▶ **Exercise prompt**
Repeat the listing below word for word, minus the pictures.

[Start of Attachment]

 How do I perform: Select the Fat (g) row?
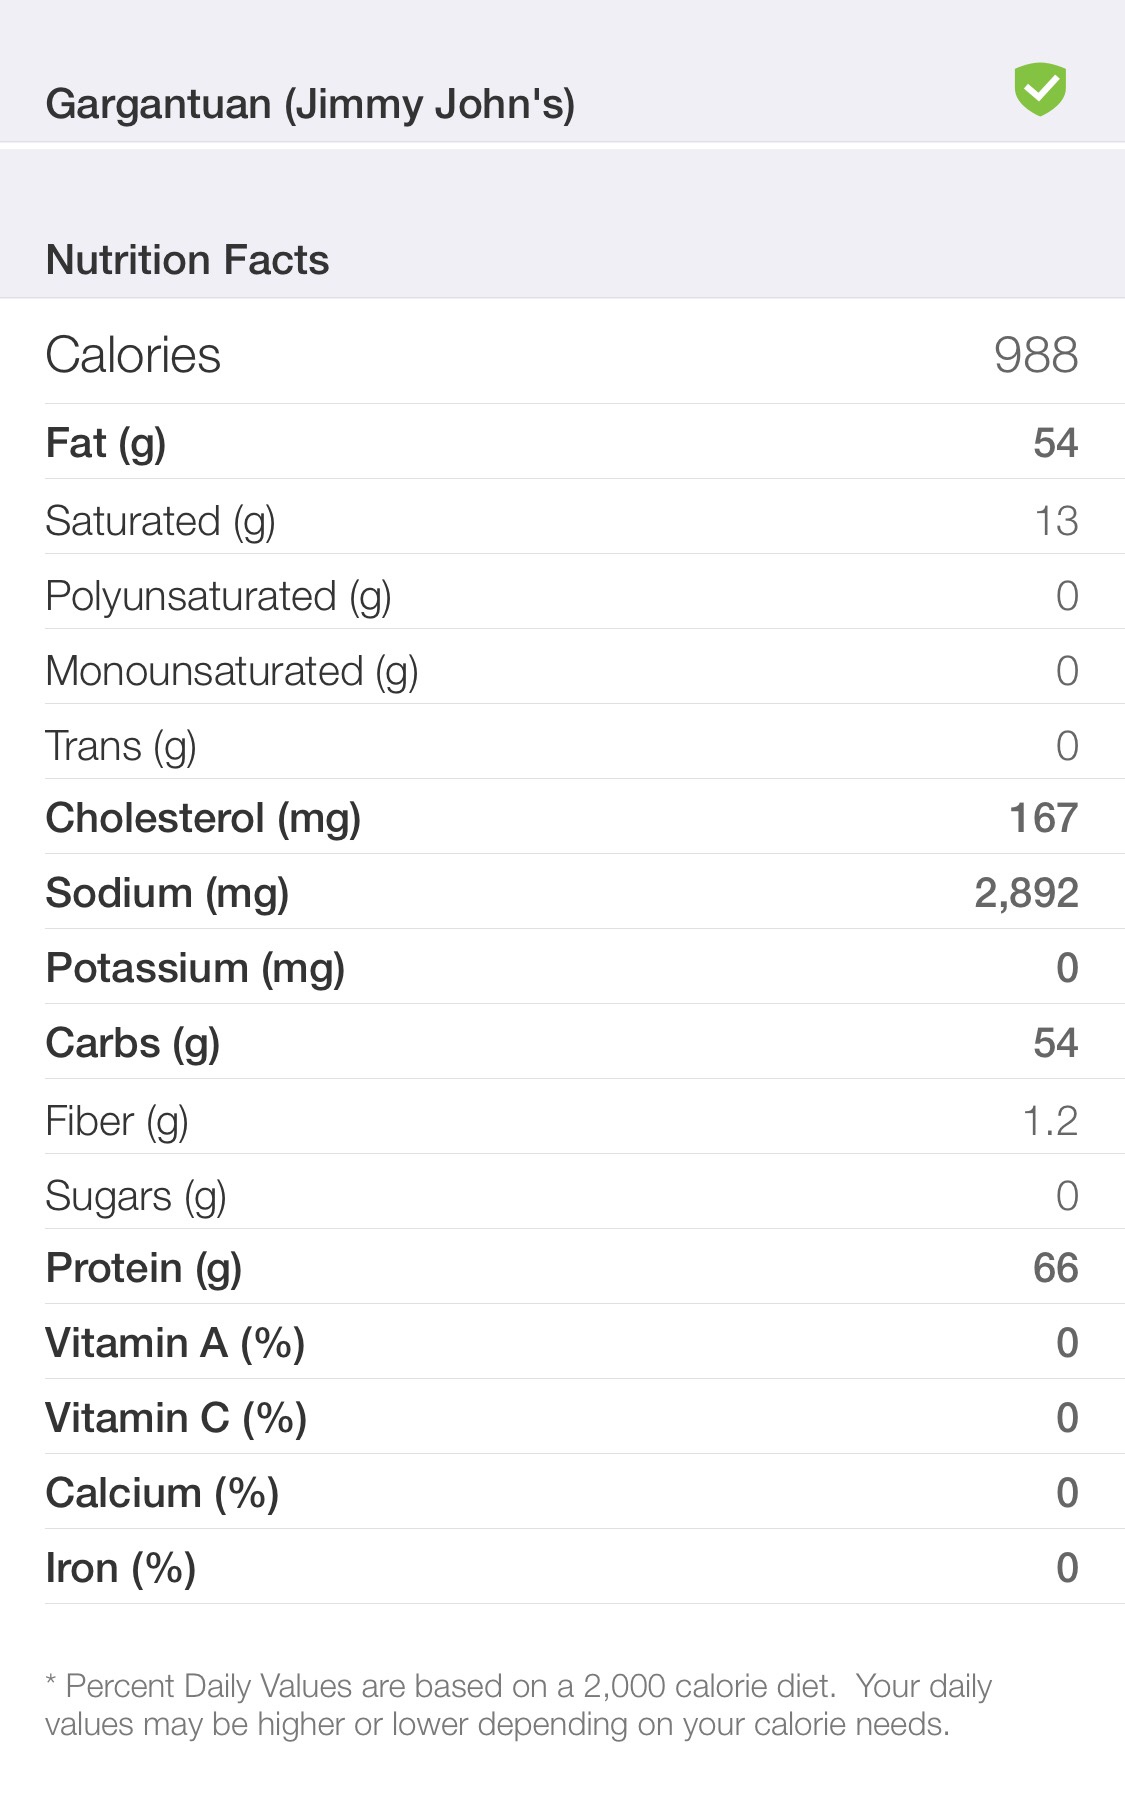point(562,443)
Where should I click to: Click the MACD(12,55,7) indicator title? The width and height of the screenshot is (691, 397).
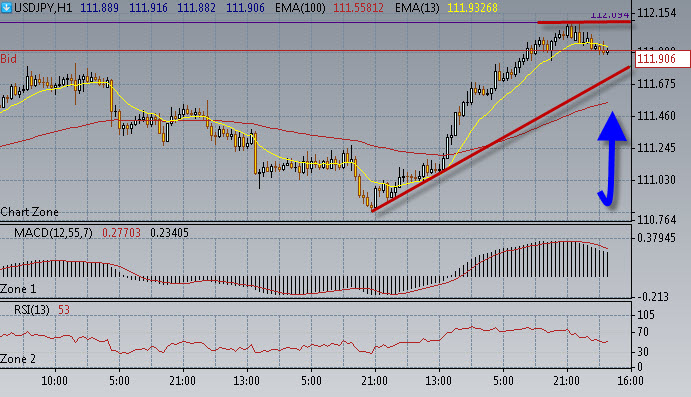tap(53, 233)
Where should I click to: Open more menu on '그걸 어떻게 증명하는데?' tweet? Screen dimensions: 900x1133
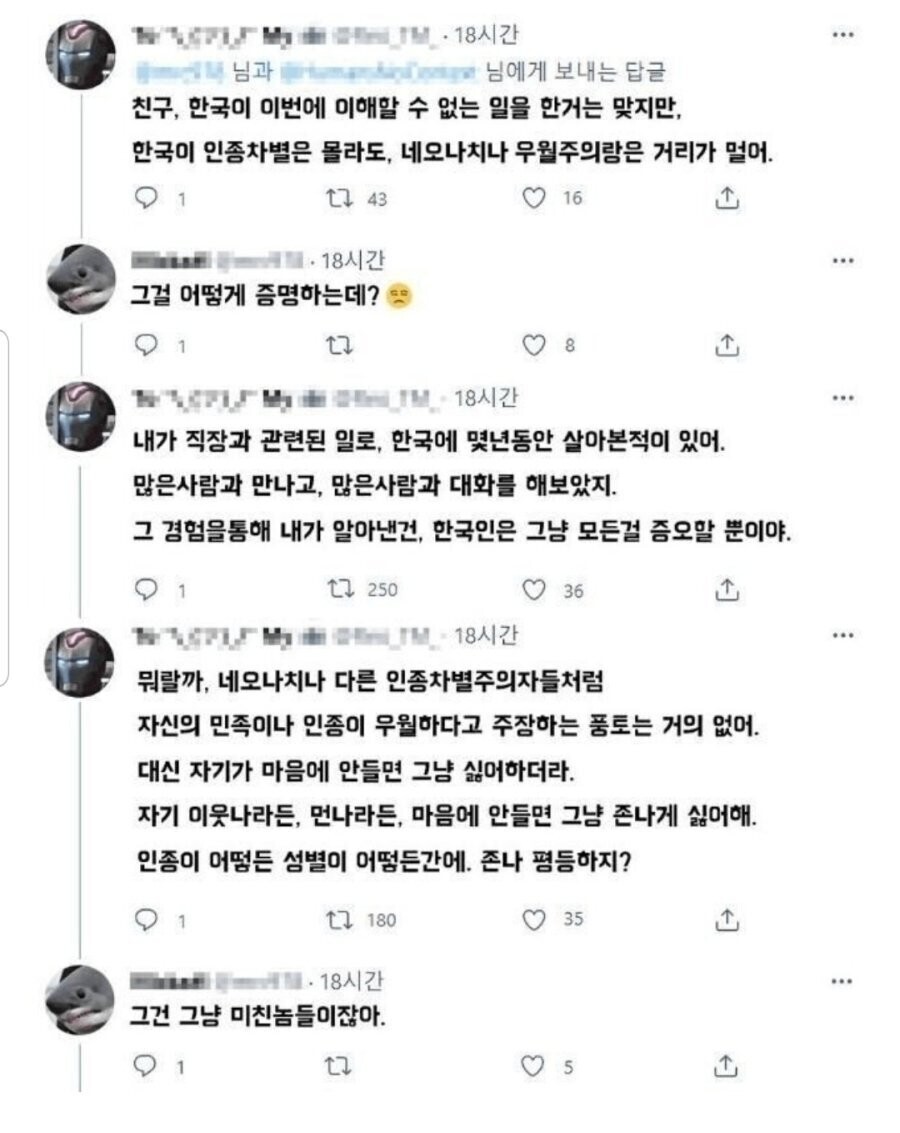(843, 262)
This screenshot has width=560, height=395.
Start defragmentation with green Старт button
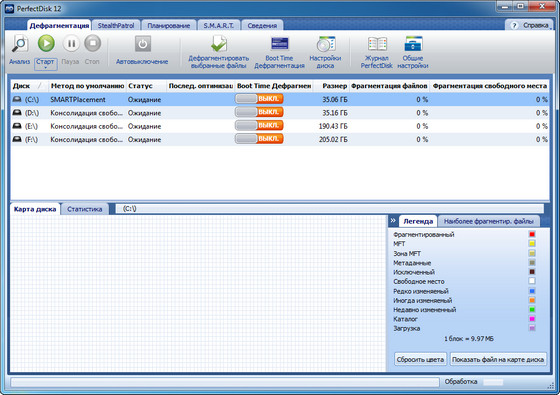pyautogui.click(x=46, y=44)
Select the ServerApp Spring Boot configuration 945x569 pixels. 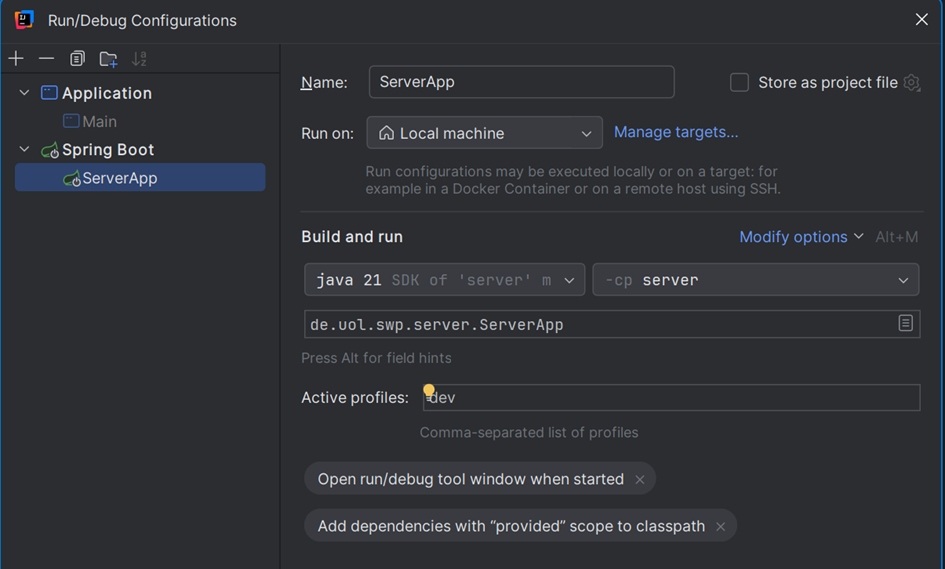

[End of Attachment]

▶ **Written answer**
 How do I perform: Select the Fat (g) row?
point(562,443)
Where should I click to: Click the MACD(12,55,7) indicator title? The width and height of the screenshot is (691, 397).
tap(53, 233)
Where should I click to: Open more menu on '그걸 어떻게 증명하는데?' tweet? Screen dimensions: 900x1133
(843, 262)
This screenshot has width=560, height=395.
Start defragmentation with green Старт button
pyautogui.click(x=46, y=44)
Select the ServerApp Spring Boot configuration 945x569 pixels. 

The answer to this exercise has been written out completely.